Deixo aqui, então, meu agradecimento sincero pela participação nesse processo, na partilha desse resultado.

 

REFERÊNCIAS BIBLIOGRÁFICAS

BARBERO, J. M. Dos meios às mediações. Comunicação, cultura e hegemonia. Rio de Janeiro, Editora UFRJ, 1997

CAMPBELL, Joseph. O Herói de Mil Faces. São Paulo, Editora Cultrix/Pensamento, 1995.

JENKINS, Henry, Cultura da Convergência, trad. de Susana Alexandria, 1ª edição. São Paulo: Editora Aleph, 2008.

TAVARES, Dickson de Oliveira. Batman: uma luz sobre o cavaleiro das trevas - mediações, midiatizações, transmidiatizações. 2017. 224f. Orientado pelo professor Marcelo Bolshaw Gomes. Dissertação (Mestrado em Estudos da Mídia) - Centro de Ciências Humanas, Letras e Artes, Universidade Federal do Rio Grande do Norte, Natal, 2017. Disponível em: <https://repositorio.ufrn.br/jspui/bitstream/123456789/23599/1/DICKSON_TAVARES_Dissertacao_Mestrado_2017.pdf> [Ultimo acesso em 09/08/2020.

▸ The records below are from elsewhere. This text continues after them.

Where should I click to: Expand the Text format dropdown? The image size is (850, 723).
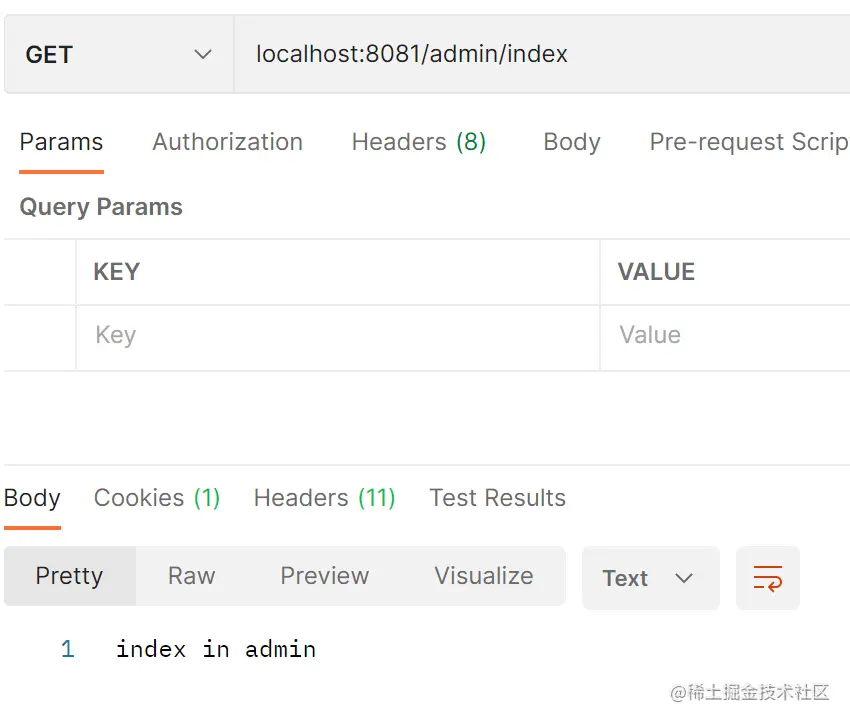pos(649,578)
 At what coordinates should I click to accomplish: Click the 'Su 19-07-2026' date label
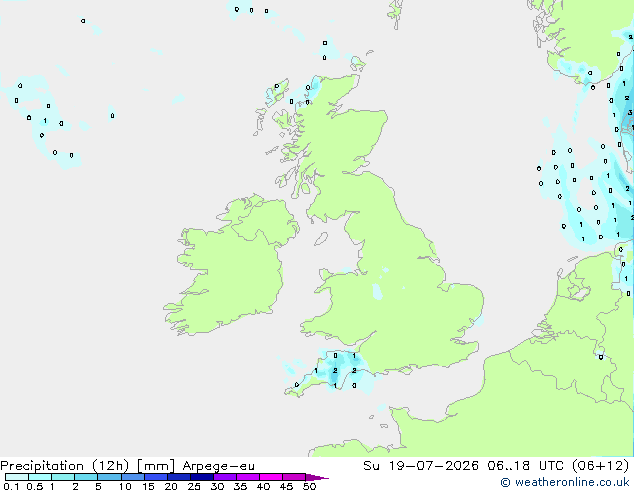[421, 466]
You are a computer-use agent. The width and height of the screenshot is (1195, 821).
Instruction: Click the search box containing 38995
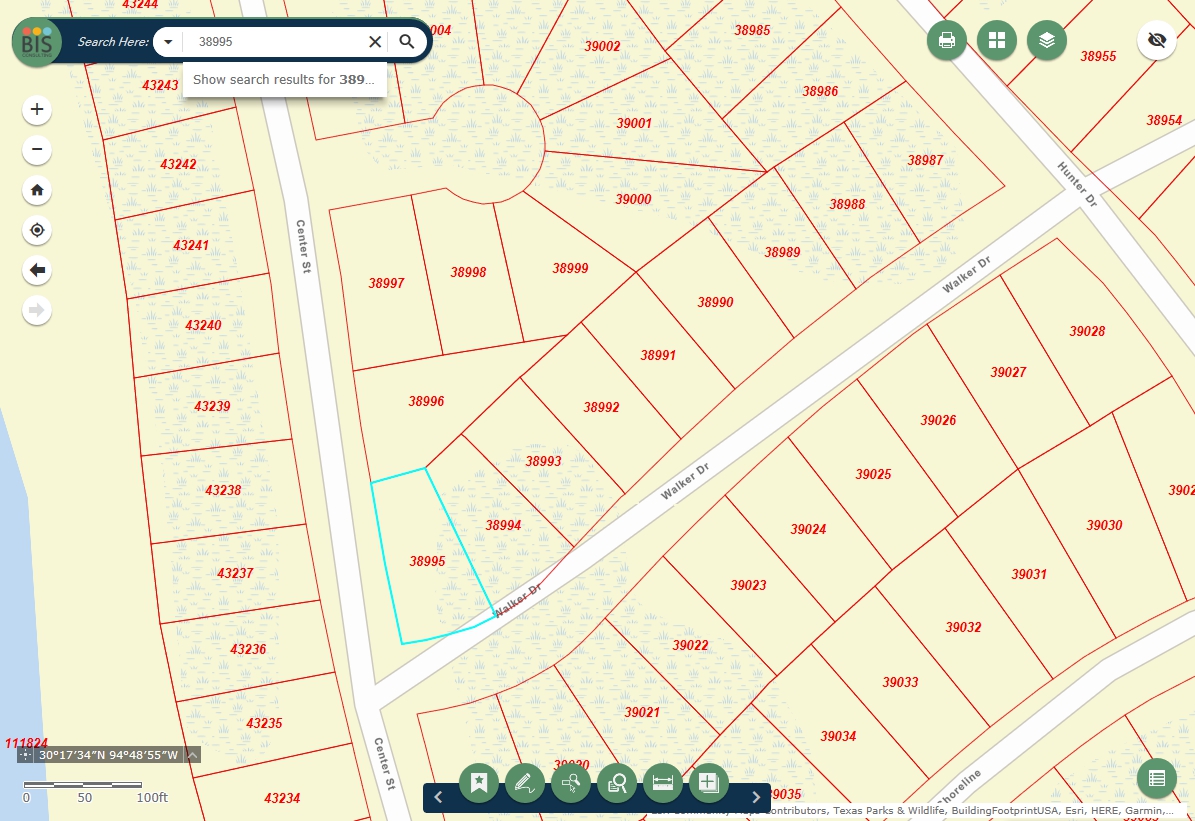click(x=275, y=42)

THOMPSON, John B. Ideologia e Cultura Moderna – teoria social crítica na era dos meios de comunicação de massa. Petrópolis: Vozes, 1995.



[1] Professor-pesquisador do PPGEM e orientador da dissertação.

[2] Batman surgiu pela primeira vez no número 27 da Detective Comics (National Publications, maio de 1939). O personagem é uma criação de Frank Foster e Bob Kane, desenvolvida significativamente pelo escritor Bill Finger.